Challenge — Return verbatim every line of the records below, from the line containing "The width and" through the end of the records, omitting the pictures.

Dataset content —
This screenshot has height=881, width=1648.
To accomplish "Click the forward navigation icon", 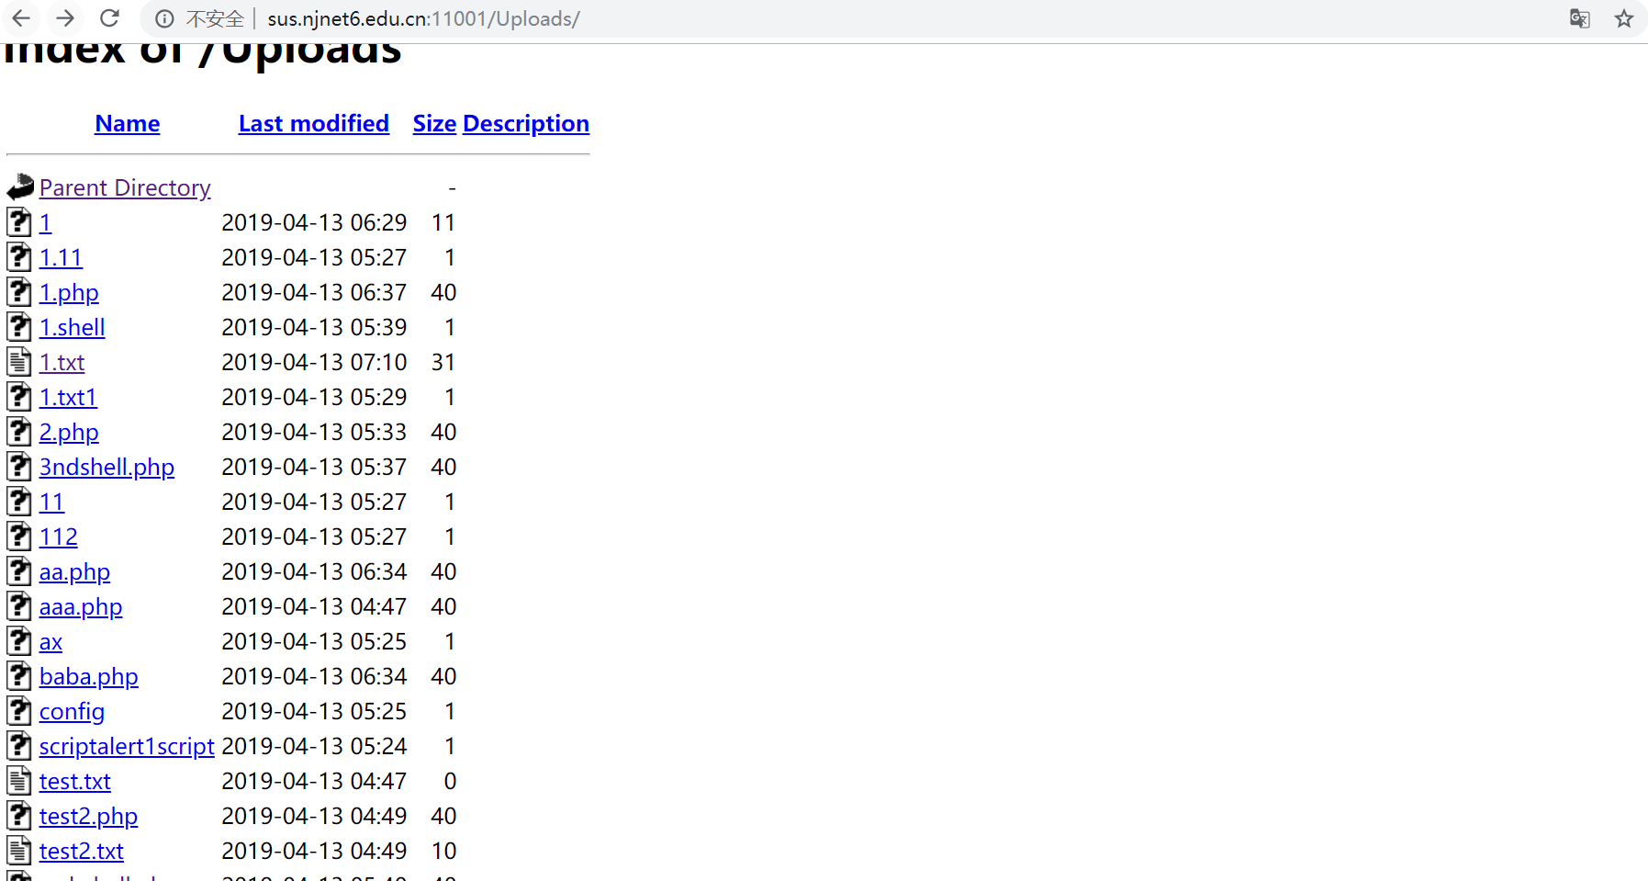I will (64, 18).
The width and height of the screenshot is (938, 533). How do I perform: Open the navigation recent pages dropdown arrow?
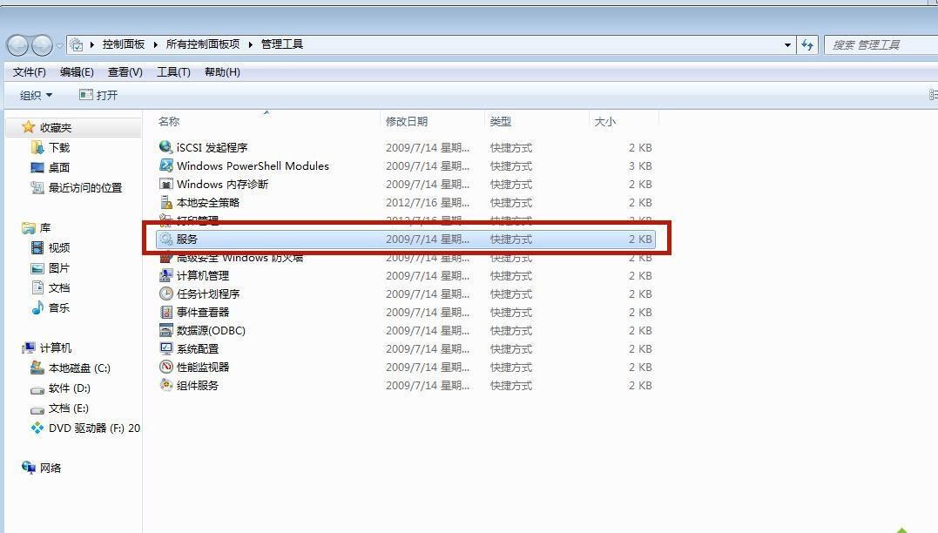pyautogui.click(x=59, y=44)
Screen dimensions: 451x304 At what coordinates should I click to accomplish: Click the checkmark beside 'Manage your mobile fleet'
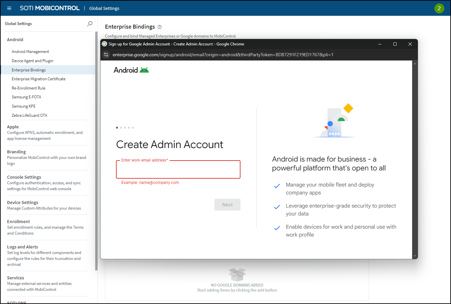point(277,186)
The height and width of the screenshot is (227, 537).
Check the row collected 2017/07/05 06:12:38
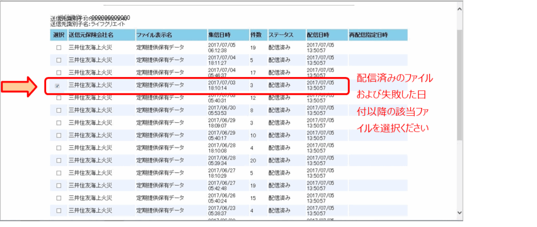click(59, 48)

Final result —
The width and height of the screenshot is (938, 533). How do I perform: Open the navigation recent pages dropdown arrow?
pyautogui.click(x=59, y=44)
Screen dimensions: 451x304 At what coordinates should I click to accomplish: Click the checkmark beside 'Manage your mobile fleet'
point(277,186)
The height and width of the screenshot is (227, 537).
Check the row collected 2017/07/05 06:12:38
click(59, 48)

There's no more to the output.